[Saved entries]
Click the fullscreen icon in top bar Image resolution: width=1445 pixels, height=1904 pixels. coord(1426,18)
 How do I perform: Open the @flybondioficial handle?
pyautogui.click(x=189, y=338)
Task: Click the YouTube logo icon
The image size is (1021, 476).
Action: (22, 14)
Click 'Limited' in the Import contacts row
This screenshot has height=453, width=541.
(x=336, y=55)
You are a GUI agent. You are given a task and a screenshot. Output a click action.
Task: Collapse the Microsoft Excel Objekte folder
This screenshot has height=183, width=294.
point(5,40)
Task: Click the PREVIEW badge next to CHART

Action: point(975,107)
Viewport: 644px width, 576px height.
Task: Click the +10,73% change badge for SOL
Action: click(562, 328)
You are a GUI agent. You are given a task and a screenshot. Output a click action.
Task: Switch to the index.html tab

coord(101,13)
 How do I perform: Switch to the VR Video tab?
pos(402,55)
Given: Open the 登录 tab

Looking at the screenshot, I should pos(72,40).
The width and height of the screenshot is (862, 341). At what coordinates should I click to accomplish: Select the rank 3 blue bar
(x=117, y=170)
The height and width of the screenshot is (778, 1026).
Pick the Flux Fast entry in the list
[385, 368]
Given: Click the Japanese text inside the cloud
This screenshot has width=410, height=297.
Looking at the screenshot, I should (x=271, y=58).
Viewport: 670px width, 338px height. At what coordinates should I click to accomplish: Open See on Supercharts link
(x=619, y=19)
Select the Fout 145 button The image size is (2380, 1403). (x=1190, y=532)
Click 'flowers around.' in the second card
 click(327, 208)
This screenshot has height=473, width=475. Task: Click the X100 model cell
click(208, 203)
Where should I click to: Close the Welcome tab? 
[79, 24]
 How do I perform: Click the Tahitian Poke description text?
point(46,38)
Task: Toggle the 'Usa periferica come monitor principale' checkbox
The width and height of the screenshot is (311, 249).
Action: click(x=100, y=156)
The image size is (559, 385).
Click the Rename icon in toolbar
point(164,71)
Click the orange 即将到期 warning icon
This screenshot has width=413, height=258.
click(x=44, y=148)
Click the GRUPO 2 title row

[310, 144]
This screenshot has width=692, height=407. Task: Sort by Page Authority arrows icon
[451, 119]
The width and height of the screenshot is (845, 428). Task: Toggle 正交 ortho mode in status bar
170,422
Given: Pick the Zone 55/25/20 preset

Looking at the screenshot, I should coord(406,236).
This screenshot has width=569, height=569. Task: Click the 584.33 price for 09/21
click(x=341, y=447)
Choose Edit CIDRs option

Problem to solve » What do the lines from the one with "The width and height of the screenshot is (311, 249)." through the last line of the entries say? Print them word for word, both ends included, and nothing else.

Result below »
The width and height of the screenshot is (311, 249).
Action: click(x=100, y=156)
The image size is (559, 385).
Click the Rename icon in toolbar
point(164,71)
Click the orange 即将到期 warning icon
This screenshot has width=413, height=258.
click(x=44, y=148)
Click the GRUPO 2 title row

[310, 144]
This screenshot has width=692, height=407. Task: Sort by Page Authority arrows icon
[451, 119]
The width and height of the screenshot is (845, 428). Task: Toggle 正交 ortho mode in status bar
170,422
Given: Pick the Zone 55/25/20 preset

Looking at the screenshot, I should coord(406,236).
This screenshot has width=569, height=569. Task: Click the 584.33 price for 09/21
click(x=341, y=447)
Choose Edit CIDRs option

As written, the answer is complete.